To accept my observations as worthy of reflection is to stare down 
the barrel of paradox. Who can deny that this past century has gradually but 
irresistibly enshrined the image? At millennium's end, a goodly proportion 
of us in the industrialized world spend hours each day staring at television 
screens and computer monitors. Newsweeklies and newspapers alike have 
become more lively visual experiences, with photographs, icons and graphs 
replacing good, solid, gray Times-text. In this regard, USA Today has become 
more trendsetter than pariah. Simply put, my point is that in many 
contemporary cultures images communicate a great deal of information, but 
at the same time most of us have given little thought to understanding what 
they do and how they work. But what does all this have to do with prayer? 

Postliterate Prayer 

By way of coming attractions, in the latter sections of this essay, I 
hope to use several key ideas from the literature of film criticism to develop 
a series of analogies— some obvious, others a bit of a stretch— that might 
provoke some reconsideration of the purely visual elements in the Spiritual 
Exercises. 

First, in creating an image for the screen, film makers select and 
position items within the frame, devise movement and sound down to 
precise detail and move their cameras according to careful, predetermined 
choreography. Occasionally, when a shot is particularly effective, one may 
call it "inspired." Analogously, in prayer the painstaking process of creating 
an image to contemplate can be undertaken in an attitude of humble 
acceptance of God's grace. God "inspires" us to construct the image in one 
way and not another, just as one can say God "inspires" us to select and fix 
upon one word or phrase of a Bible text. 

Second, often the creative process can be quite mysterious, even to 
the film makers themselves. In interviews and statements, they can be 
maddeningly vague about why they chose one image over another and what 
the image means and what effect is intended. Many find it difficult to 
verbalize their "inspiration." Interpreting the film and articulating its 
dynamics in a public and communicable language is the work of the critic. 
After careful interpretation, the film critic can attempt to judge its meaning 
and effectiveness on the basis of interior factors, like craftsmanship, and 
exterior factors, like social relevance. Similarly, after an image or series of 
images has been contemplated in prayer, a form of criticism— like reflection, 



4 * Richard A. Blake, S J. 

discernment, and conversation with a spiritual director— takes place to 
unearth the meanings and evaluate their import. This is scarcely novel. 
Retreatants routinely jot down in a journal or discuss with a spiritual 
director the passages in Scripture that spoke to them, and try to work out 
what God is saying to them at a particular point in their lives. Simply 
stated, contemplated images, the films we prayerfully construct in our minds, 
no less than the words of Scripture, demand the same careful work of 
analysis and appreciation that a film critic performs in a screening room. 
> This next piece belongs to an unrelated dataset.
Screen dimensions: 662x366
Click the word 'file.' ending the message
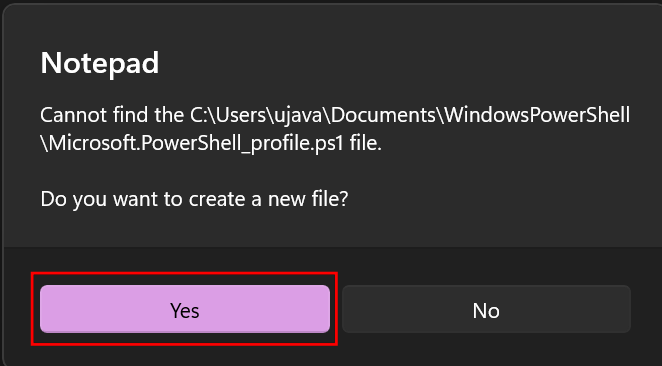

In the pages that follow, I'd like to suggest that this observation 
might stimulate a few ideas about interpreting, making, and directing the 
Spiritual Exercises in an age of images. My remarks are intended to 
supplement and perhaps reinvigorate the more traditional, text-centered 
approach to retreats, not to replace it. If we expend some effort in creating, 
pondering, and interpreting the many pictorial images suggested in the text 
of the Exercises, then we also discover a different style of prayer, a different 
language with which to engage in our ongoing dialogue with God. 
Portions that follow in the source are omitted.